The king of online local restaurant reviews, Yelp, went public this morning.Its stock is now trading at $25 a share, ~70 per cent above the price institutional investors paid for it last night.
That gives the company a valuation of ~$1.5 billion.
So, we have a simple question for the people scarfing up Yelp at $25 a share:
What on earth are you thinking?
We don’t mean to be rude. We’re actually curious.
Because here’s what we see when we look at Yelp:
- A cool company that we like and use
- A business with $80 million of revenue that is losing a boatload of money
- A business that is growing about 40–50 per cent a year—a snail’s pace relative to other hot online companies like Groupon, LinkedIn, and so forth
- A business that will have a tough time generating meaningful profits on account of the enormous number of local salespeople required to sell its ads
At $25, Yelp is currently trading at almost 20X last year’s revenue.
That is a huge revenue multiple for a company with Yelp’s growth rate and likely future profit margin.
Digital media companies like Yelp generally trade in a range of 3X-8X revenue, sometimes hitting 10X for really hot properties. And that’s for profitable digital media companies, not companies that are hemorrhaging money.
We realise that investors are starved for growth stories. But wouldn’t they prefer to wait for an opportunity to buy these growth stories at a cheaper price? Look what happened to Groupon’s stock after the IPO. Look what happened to Demand Media (Yelp’s a much better business than Demand Media, but investors were initially pretty jazzed about Demand Media, too. Then they woke up).

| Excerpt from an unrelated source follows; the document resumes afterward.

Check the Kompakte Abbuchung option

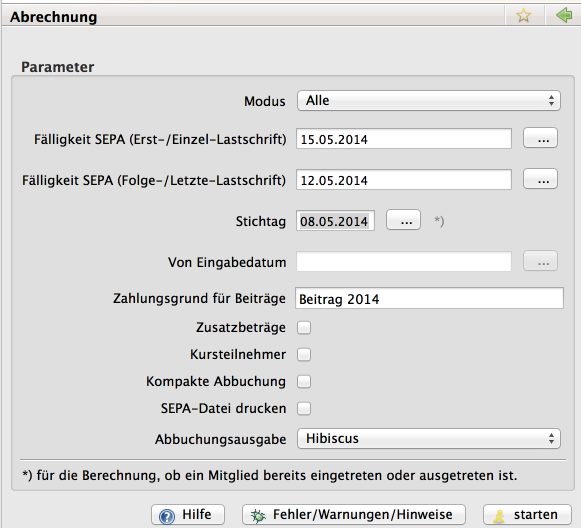click(304, 382)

So, at this price, what Yelp investors appear to be thinking is:
- Yelp’s growth will accelerate massively
- Yelp will figure out a way to coin money
And that’s cool. We admire people who think different. And anything’s possible.
But we’d be grateful if someone who is buying Yelp at $25 could explain why they think it’s worth that.
Because otherwise we’re just going to conclude that you’re all nuts.